#### Texte présenté:
Love Potion Number 999 : Long Playlist (F/I // LEGENDARY PINK DOTS // MUSIQUE CONCRET // MAHOGANY BRAIN // Pascal CHASSIN // KARABA // DDAA // DIZA STAR // VOCOKESH)
(Fractal Records)
La marginalité est-elle compatible avec la longévité ? À en croire l’exemple de Fractal Records, la réponse est positive. Voilà en effet trois décennies que ce label français a été fondé par Jérôme GENIN et qu’il continue à poursuivre son activité éditoriale en professant une indépendance farouche vis-à-vis des circuits marketing officiels et communs, que ce soit vis-à-vis des distributeurs « physiques » (quasiment aucune visibilité chez les disquaires, même « indépendants ») comme vis-à-vis des distributeurs « virtuels » (pas plus de visibilité chez les marchands du Web, juste un site créé en 2000 qui présente tout le catalogue mais qui ne pratique même pas le paiement en ligne, juste le paiement par chèque). De plus, Fractal Records n’édite que des productions en formats physiques (LP ou CD), foin des tendances à la dématérialisation. Forcément, de nos jours, ça « marginalise » encore plus… Bref, Fractal Records aura tout fait pour éviter de suivre les tendances du marché de la musique, fut-ce celui des marchés de niches musicales, et n’a jamais bénéficié de subventions.
Mais après trente ans de « bourlingage » hors des projecteurs, on a quand même le droit de contempler le chemin parcouru et de s’auto-féliciter d’avoir survécu si longtemps, et de le faire un tant soi peu savoir. C’est pourquoi, et pour la première fois de son histoire, Fractal Records a décidé de fêter son anniversaire – le trentième, donc – en publiant cette compilation, Love Potion Number 999 (aka the Long Playlist – The Big Bubble Party), disponible uniquement en format vinyle.
Comme tous les labels indépendants, Fractal Records s’est constitué un catalogue plein de références dites obscures, et s’est concentré sur les segments les plus en marge des musiques rock, jazz et contemporaine, se focalisant sur des productions au carrefour du psychédélique, de l’avant-garde, du free, du punk et de l’expérimental. La scène japonaise y est dûment représentée par des groupes comme MAINLINER, ACID MOTHERS TEMPLE, SEIKAZOKU, HIGH RISE, DIZA STAR, MUSICA TRANSONIC…, mais la scène française est également bien exposée avec des productions de Thierry MÜLLER (et son alter-ego ILITCH), FILLE QUI MOUSSE, SONORHC, DDAA (DÉFICIT DES ANNÉES ANTÉRIEURES), Igor WAKHÉVITCH, Bernard PARMEGIANI, Bernard C., Michel BULTEAU, etc, avec d’autres fleurons des scènes européenne (LEGENDARY PINK DOTS, Iannis XENAKIS) et américaine (Richard FRANECKI avec ses groupes VOCOKESH, THE PURPLE ROOM et ONE LAST REGION).

#### Extrait source:
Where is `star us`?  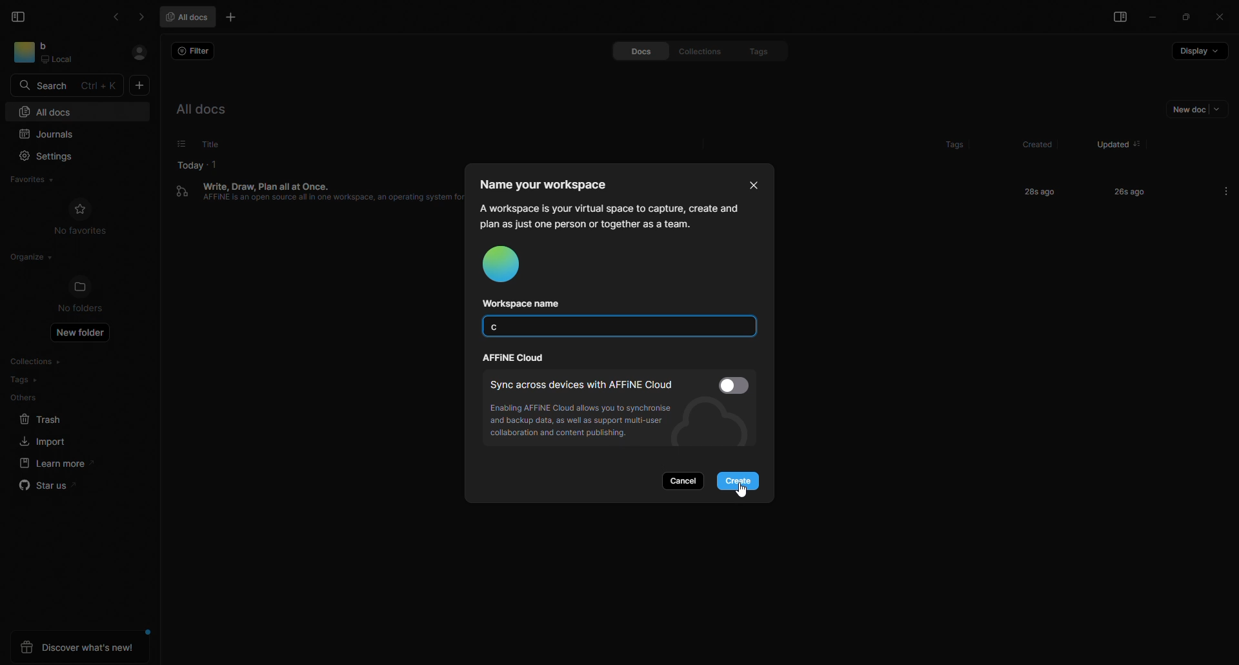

#### Consigne:
Reproduisez mot pour mot le passage du texte sur le label Fractal Records qui va de « Mais après trente » jusqu'à « en format vinyle. ». Basez-vous uniquement sur le texte.

#### Résultat attendu:
Mais après trente ans de « bourlingage » hors des projecteurs, on a quand même le droit de contempler le chemin parcouru et de s’auto-féliciter d’avoir survécu si longtemps, et de le faire un tant soi peu savoir. C’est pourquoi, et pour la première fois de son histoire, Fractal Records a décidé de fêter son anniversaire – le trentième, donc – en publiant cette compilation, Love Potion Number 999 (aka the Long Playlist – The Big Bubble Party), disponible uniquement en format vinyle.